The University of Chicago’s Booth School of Business runs an ongoing survey of top economists spanning a wide number of specialties and political outlooks. The panel includes multiple Nobel Prize winners, White House veterans, and former presidents of the American Economic Association. Recently, they were asked about the Republican tax reform bills. The results weren’t encouraging.
The first question was straightforward. Would they agree that if the US passed a tax bill “similar to those currently moving through the House and Senate,” GDP would be “substantially higher a decade from now”? Of the 42 economists polled, only one thought the Republican bill would boost the economy. The plurality said it wouldn’t, and the remainder were uncertain or didn’t answer.
The survey includes an optional space for respondents to add a comment, and a few of the comments are notable. “Of course not,” wrote the University of Chicago’s Austan Goolsbee, who served as chief economist for President Obama. “Does anyone care about actual evidence anymore?”

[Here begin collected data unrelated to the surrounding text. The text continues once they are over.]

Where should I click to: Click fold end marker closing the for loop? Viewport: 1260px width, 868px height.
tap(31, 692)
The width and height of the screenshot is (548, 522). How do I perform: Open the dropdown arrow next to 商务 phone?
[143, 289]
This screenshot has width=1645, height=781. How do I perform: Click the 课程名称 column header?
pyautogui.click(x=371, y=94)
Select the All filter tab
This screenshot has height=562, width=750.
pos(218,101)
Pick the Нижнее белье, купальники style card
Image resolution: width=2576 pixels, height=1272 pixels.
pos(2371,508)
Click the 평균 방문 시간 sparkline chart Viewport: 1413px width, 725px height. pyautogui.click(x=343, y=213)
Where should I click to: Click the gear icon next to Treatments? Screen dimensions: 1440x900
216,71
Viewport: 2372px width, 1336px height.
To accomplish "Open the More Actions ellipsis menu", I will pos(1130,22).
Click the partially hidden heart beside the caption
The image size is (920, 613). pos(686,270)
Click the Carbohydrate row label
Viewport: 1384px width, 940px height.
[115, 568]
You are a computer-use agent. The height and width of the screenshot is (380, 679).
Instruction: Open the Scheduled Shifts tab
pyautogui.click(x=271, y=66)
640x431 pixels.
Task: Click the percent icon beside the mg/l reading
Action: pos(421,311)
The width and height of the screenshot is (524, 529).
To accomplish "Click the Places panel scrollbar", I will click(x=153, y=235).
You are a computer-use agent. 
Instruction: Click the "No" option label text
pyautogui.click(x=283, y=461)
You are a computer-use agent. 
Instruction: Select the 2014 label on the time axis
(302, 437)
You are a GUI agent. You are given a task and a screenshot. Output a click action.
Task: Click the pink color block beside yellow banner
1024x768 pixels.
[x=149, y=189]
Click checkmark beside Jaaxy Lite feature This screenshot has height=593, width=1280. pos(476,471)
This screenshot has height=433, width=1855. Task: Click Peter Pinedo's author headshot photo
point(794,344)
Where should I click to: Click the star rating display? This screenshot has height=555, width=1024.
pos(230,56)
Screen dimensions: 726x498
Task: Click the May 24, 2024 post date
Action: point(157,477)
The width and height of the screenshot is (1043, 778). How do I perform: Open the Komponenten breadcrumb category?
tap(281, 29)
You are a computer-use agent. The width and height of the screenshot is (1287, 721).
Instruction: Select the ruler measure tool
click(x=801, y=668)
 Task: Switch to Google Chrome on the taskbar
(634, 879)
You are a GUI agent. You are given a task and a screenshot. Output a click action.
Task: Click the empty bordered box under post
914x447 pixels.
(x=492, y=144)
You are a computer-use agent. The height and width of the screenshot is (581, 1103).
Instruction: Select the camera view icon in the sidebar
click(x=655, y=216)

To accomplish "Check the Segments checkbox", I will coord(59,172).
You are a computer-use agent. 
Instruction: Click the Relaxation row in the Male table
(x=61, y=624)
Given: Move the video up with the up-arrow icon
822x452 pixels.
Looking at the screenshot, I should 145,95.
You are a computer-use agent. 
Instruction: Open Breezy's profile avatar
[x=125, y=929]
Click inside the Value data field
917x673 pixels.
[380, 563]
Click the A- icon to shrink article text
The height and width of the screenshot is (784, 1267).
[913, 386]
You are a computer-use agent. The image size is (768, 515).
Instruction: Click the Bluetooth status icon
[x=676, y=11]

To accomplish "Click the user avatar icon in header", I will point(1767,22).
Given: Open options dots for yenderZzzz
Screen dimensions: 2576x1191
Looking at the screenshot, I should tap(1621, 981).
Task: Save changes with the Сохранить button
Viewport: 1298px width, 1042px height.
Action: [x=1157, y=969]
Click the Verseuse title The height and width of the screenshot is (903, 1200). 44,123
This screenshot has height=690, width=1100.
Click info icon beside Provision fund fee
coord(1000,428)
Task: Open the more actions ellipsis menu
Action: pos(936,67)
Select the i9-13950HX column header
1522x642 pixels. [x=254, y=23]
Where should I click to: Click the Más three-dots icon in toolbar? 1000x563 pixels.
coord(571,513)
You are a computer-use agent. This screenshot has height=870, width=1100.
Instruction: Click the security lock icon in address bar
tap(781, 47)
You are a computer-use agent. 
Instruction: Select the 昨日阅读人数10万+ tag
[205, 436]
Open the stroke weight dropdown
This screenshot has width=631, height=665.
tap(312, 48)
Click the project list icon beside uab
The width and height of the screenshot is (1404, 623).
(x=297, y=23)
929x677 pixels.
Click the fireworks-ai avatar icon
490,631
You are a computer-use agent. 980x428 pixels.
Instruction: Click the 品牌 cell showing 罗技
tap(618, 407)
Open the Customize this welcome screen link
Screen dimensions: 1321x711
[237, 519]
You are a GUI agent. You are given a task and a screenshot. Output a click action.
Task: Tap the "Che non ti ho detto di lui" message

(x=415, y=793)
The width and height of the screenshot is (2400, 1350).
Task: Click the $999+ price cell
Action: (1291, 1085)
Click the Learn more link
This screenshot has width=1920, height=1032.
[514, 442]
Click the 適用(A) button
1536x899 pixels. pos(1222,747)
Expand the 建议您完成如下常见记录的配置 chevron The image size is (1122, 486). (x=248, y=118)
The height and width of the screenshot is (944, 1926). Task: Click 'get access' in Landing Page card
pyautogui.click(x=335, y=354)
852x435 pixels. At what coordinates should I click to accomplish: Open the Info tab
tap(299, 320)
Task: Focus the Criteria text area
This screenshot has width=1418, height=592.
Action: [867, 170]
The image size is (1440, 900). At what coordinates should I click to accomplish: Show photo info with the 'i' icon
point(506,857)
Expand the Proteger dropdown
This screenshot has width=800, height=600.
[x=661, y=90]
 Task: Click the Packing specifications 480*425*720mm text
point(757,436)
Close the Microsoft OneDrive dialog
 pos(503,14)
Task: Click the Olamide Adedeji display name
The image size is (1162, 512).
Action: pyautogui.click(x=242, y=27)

A number of the economists argued that tax policy simply isn’t as powerful a lever as Republicans want to believe. “Tax policy appears to have little effect at the margin on GDP growth in OECD countries,” wrote MIT’s David Autor, an eminent trade economist. “Doubt it will substantially change things either way,” wrote the University of Chicago’s Anil Kashyap. “Aside from the redistribution of wealth, hard to see this changing much,” wrote Richard Thaler, who just won the Nobel Prize in economics.
The only economist to say the bill would increase GDP was Stanford’s Darrell Duffie, and he added the concern: “Whether the overall tax plan is distributionally fair is another matter.”
The second question asked whether passage of the Republican tax bills would mean “the US debt-to-GDP ratio will be substantially higher a decade from now than under the status quo.” Here, too, the news was grim from Republicans. In this case, all but one economist agreed that the bills would blow up the deficit, and the outlier, Stanford's Liran Einav, turned out to have misread the question — he later clarified that he also agrees the bill would add to the debt.
“How could it be otherwise?” asked MIT’s Daron Acemoglu. “Cut taxes. Lose money. Repeat,” said Goolsbee. “This is at least is clear,” said Yale’s William Nordhaus: “No way the growth effects will be strong enough to offset the revenue losses.” Even Darrell Duffie, the sole economist who agreed that the bill would boost GDP, says the plan will pile on debt.
So here, then, is the verdict of the economics profession. The growth benefits of the Republican tax plans are either nonexistent or uncertain. The increase in debt, by contrast, seems certain.
It doesn’t sound like a great trade.
Correction: I accidentally switched Darrel Duffie’s name for Robert Hall on second mention. It’s fixed now. While they are both Stanford economists, they are not in fact the same person.